The response should consist of the records that follow, printed exactly.
START Task data
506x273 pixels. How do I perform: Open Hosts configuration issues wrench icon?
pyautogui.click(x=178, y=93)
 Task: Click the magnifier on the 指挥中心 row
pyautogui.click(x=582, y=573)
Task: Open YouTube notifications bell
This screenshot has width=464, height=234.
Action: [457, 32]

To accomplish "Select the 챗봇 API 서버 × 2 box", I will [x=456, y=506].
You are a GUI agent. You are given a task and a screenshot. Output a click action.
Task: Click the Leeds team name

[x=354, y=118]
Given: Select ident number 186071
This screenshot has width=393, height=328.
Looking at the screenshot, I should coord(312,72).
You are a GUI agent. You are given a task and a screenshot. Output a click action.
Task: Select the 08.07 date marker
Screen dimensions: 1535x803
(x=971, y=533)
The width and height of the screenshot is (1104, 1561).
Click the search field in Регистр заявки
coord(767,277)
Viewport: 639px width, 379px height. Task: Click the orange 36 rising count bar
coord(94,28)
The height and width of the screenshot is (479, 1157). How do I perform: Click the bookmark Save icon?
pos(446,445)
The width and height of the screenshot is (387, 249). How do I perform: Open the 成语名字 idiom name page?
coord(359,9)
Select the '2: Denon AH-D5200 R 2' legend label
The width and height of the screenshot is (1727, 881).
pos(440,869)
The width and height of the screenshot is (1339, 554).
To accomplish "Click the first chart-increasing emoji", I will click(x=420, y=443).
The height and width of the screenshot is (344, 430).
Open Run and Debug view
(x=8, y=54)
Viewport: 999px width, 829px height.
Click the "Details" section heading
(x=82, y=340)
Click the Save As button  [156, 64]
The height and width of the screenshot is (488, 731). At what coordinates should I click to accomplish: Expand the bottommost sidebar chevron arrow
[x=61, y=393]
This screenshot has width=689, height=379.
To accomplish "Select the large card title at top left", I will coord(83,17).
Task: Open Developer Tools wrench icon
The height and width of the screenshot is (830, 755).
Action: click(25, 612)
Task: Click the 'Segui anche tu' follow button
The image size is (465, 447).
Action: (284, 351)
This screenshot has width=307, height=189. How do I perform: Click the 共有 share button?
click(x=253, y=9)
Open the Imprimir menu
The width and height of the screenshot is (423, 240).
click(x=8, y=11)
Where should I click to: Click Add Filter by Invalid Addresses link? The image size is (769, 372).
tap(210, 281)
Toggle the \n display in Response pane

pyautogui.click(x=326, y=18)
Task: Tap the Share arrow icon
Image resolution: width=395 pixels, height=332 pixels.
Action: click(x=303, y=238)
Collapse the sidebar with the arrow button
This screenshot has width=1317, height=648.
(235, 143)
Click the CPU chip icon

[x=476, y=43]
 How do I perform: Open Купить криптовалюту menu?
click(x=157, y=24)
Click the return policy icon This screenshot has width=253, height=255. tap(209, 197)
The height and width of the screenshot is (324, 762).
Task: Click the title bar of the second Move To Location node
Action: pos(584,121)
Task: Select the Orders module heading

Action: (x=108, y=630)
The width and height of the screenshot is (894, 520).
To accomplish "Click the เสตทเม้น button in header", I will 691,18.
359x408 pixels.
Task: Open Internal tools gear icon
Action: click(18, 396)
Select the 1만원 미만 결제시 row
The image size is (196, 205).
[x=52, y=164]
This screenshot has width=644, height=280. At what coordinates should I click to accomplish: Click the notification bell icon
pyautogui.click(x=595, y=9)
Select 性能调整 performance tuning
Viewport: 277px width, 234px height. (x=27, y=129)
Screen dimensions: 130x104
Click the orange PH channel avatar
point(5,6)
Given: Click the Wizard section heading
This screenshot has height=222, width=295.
END Task data
Task solution
506x273 pixels. How do I perform: Open Hosts configuration issues wrench icon?
pyautogui.click(x=178, y=93)
 Task: Click the magnifier on the 指挥中心 row
pyautogui.click(x=582, y=573)
Task: Open YouTube notifications bell
This screenshot has width=464, height=234.
Action: [457, 32]

To accomplish "Select the 챗봇 API 서버 × 2 box", I will [x=456, y=506].
You are a GUI agent. You are given a task and a screenshot. Output a click action.
Task: Click the Leeds team name

[x=354, y=118]
Given: Select ident number 186071
This screenshot has width=393, height=328.
Looking at the screenshot, I should coord(312,72).
You are a GUI agent. You are given a task and a screenshot. Output a click action.
Task: Select the 08.07 date marker
Screen dimensions: 1535x803
(x=971, y=533)
The width and height of the screenshot is (1104, 1561).
Click the search field in Регистр заявки
coord(767,277)
Viewport: 639px width, 379px height. Task: Click the orange 36 rising count bar
coord(94,28)
The height and width of the screenshot is (479, 1157). How do I perform: Click the bookmark Save icon?
pos(446,445)
The width and height of the screenshot is (387, 249). How do I perform: Open the 成语名字 idiom name page?
coord(359,9)
Select the '2: Denon AH-D5200 R 2' legend label
The width and height of the screenshot is (1727, 881).
pos(440,869)
The width and height of the screenshot is (1339, 554).
To accomplish "Click the first chart-increasing emoji", I will click(x=420, y=443).
The height and width of the screenshot is (344, 430).
Open Run and Debug view
(x=8, y=54)
Viewport: 999px width, 829px height.
Click the "Details" section heading
(x=82, y=340)
Click the Save As button  [156, 64]
The height and width of the screenshot is (488, 731). At what coordinates should I click to accomplish: Expand the bottommost sidebar chevron arrow
[x=61, y=393]
This screenshot has width=689, height=379.
To accomplish "Select the large card title at top left", I will coord(83,17).
Task: Open Developer Tools wrench icon
The height and width of the screenshot is (830, 755).
Action: click(25, 612)
Task: Click the 'Segui anche tu' follow button
The image size is (465, 447).
Action: (284, 351)
This screenshot has width=307, height=189. How do I perform: Click the 共有 share button?
click(x=253, y=9)
Open the Imprimir menu
The width and height of the screenshot is (423, 240).
click(x=8, y=11)
Where should I click to: Click Add Filter by Invalid Addresses link? The image size is (769, 372).
tap(210, 281)
Toggle the \n display in Response pane

pyautogui.click(x=326, y=18)
Task: Tap the Share arrow icon
Image resolution: width=395 pixels, height=332 pixels.
Action: click(x=303, y=238)
Collapse the sidebar with the arrow button
This screenshot has width=1317, height=648.
(235, 143)
Click the CPU chip icon

[x=476, y=43]
 How do I perform: Open Купить криптовалюту menu?
click(x=157, y=24)
Click the return policy icon This screenshot has width=253, height=255. tap(209, 197)
The height and width of the screenshot is (324, 762).
Task: Click the title bar of the second Move To Location node
Action: pos(584,121)
Task: Select the Orders module heading

Action: (x=108, y=630)
The width and height of the screenshot is (894, 520).
To accomplish "Click the เสตทเม้น button in header", I will 691,18.
359x408 pixels.
Task: Open Internal tools gear icon
Action: click(18, 396)
Select the 1만원 미만 결제시 row
The image size is (196, 205).
[x=52, y=164]
This screenshot has width=644, height=280. At what coordinates should I click to accomplish: Click the notification bell icon
pyautogui.click(x=595, y=9)
Select 性能调整 performance tuning
Viewport: 277px width, 234px height. (x=27, y=129)
Screen dimensions: 130x104
Click the orange PH channel avatar
point(5,6)
Given: Click the Wizard section heading
This screenshot has height=222, width=295.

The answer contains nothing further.